Ulvi Saran'ın "Omuzumda Hemençe" isimli kitabından çok etkilenmiştim. Sadece Karadeniz'in geçmişi değil Türkiye'nin de yakın tarihi bu kitapta zengin detaylarla yer alıyor. Ulvi Saran Çaykara'da doğmuş ve büyümüş bir din adamı olan babasının hayatını kayda almış. 1930'lu 40'lı yılların Türkiye'si, hayat hikâyelerinin detaylarından bakınca bildiğimizden çok farklı görünüyor. Karadenizli bir din adamının ferdî hikâyesi üzerinden zengin bir tarihe nüfûz etmek isteyenlere hararetle tavsiye edeceğim bir kitap bu. Çaykara'dan Uzungöl'e giderken bu kitapta çok canlı biçimde anlatılan mekânlarla hikâyeleri zihnimde birleştirme imkânım oldu.

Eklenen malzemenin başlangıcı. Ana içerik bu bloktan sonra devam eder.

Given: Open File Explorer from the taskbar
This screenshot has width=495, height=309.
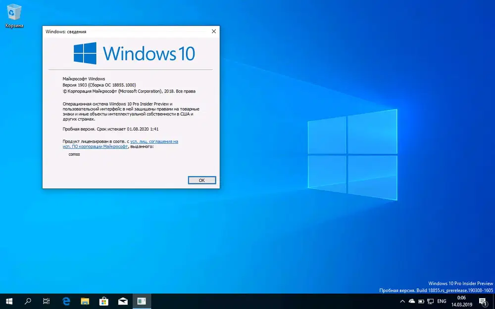Looking at the screenshot, I should coord(85,301).
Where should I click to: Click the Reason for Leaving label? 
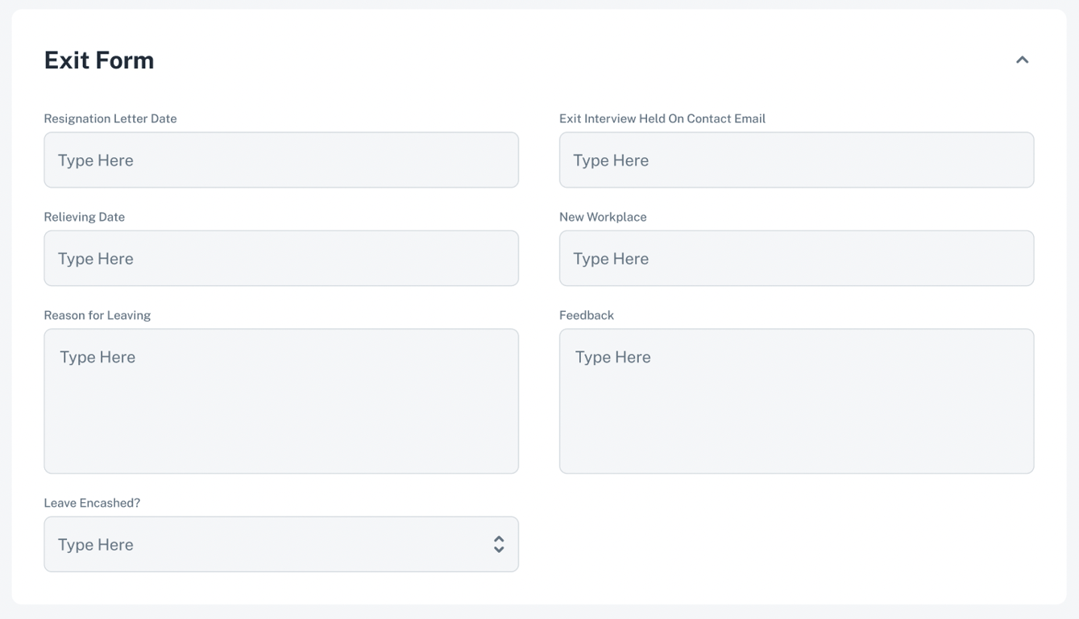98,315
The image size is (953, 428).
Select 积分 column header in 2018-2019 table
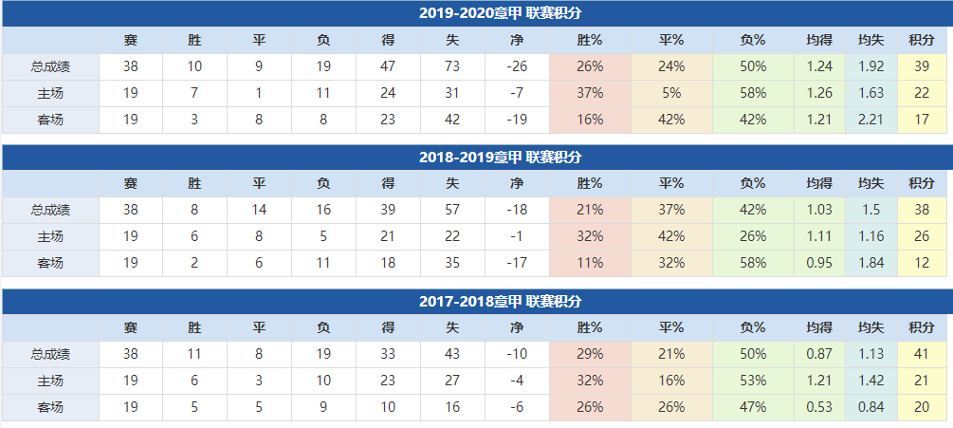(922, 184)
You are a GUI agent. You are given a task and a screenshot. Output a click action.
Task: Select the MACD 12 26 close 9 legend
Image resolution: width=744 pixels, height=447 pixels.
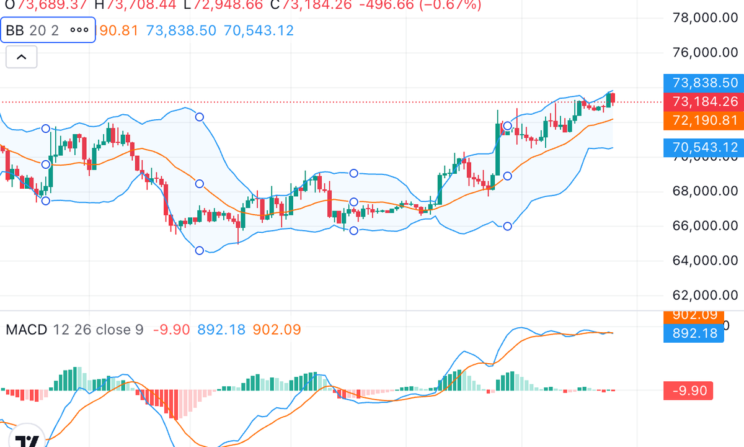74,330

Nevzat Yalçıntaş, yaşayan bir tarih. Hoca'dan 1970'li yılların Türkiye'sini dinlemek bildiklerimizin ötesine geçip, soğuk bir kronolojinin içine insana özgü her şeyi yerleştirmek anlamına geliyor. 70'li yıllarda yaşadığımız trajedinin içinde insanlara özgü hırslar, bencilce hesaplar ne ölçüde yer tutuyordu? Dinlediğim Demirel anekdotlarında bu hesaplar vardı.

Türkiye büyük ve derin bir ülke. Karadeniz size coğrafyası, yapıları ve insanları ile bunu anlatıyor. Bu büyük ve derin ülke değişiyor. Hem daha iyiye doğru, hem de çok hızlı biçimde.